Los militares españoles comparten unas gigantescas instalaciones compuestas por decenas de hectáreas con soldados de otros nueve países: los otros ocho enviados por la OTAN a esta misión (Canadá, Albania, Italia
, Montenegro, República Checa, Polonia, Eslovaquia y Eslovenia) además de los propios letones. Esta mezcla es la mayor de todas en los cuatro batallones que la OTAN desplegó en el Báltico y Polonia a raíz de la actuación rusa en Ucrania.
Sólo Canadá, que lidera el equipo internacional y tiene algo más de 300 efectivos, desplegó un contingente más numeroso que el extremeño. Sin embargo, los soldados españoles aportan algo que no ha hecho ningún otro país: los carros de combate Leopardo y vehículos mecanizados de combate de infantería Pizarro, con los que se realizan maniobras a menudo y se refuerza a todo el battlegroup.
El día transcurre con muchos entrenamientos, ya sean conjuntos o por países, haciendo tareas de adiestramiento y probando los Leopard y los Pizarro en condiciones extrañas para estos gigantes blindados, porque el terreno y el clima no tienen nada que ver con los de España.

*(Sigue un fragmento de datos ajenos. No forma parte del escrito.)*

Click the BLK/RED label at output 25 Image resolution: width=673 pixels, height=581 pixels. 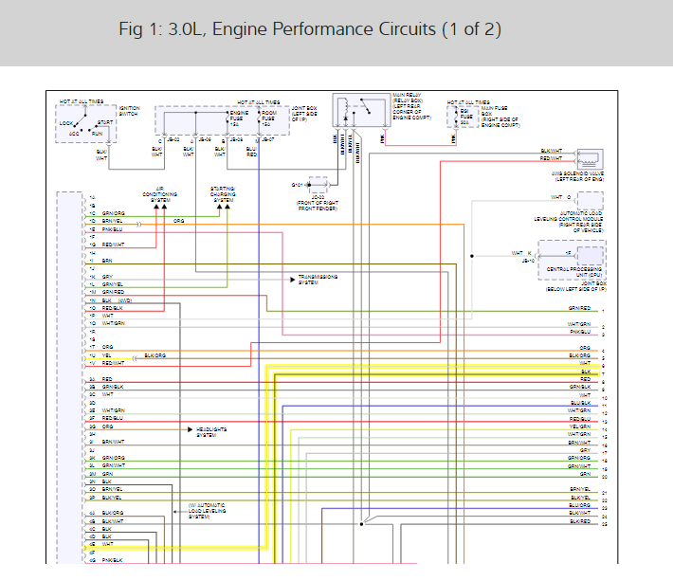click(x=580, y=521)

"Hay días que acabas el turno y no hay mucho más que hacer: algo de deporte, llamar a casa, y a la cama", explican algunos. Tampoco hay muchos días libres: cuatro en total para los seis meses de misión. Es duro pasar seis meses sin ver a la familia, pero al menos tienen facilidades para llamar a diario. Algo que por otro lado es imprescindible para mantener alta la moral de las tropas. Y la de los españoles, explican ellos, debe de ser de las más altas, porque además son el contingente, reconocido por los propios anfitriones, que menos problemas causa. A eso ayudan mucho los cocineros, que de vez en cuando les hacen una paella.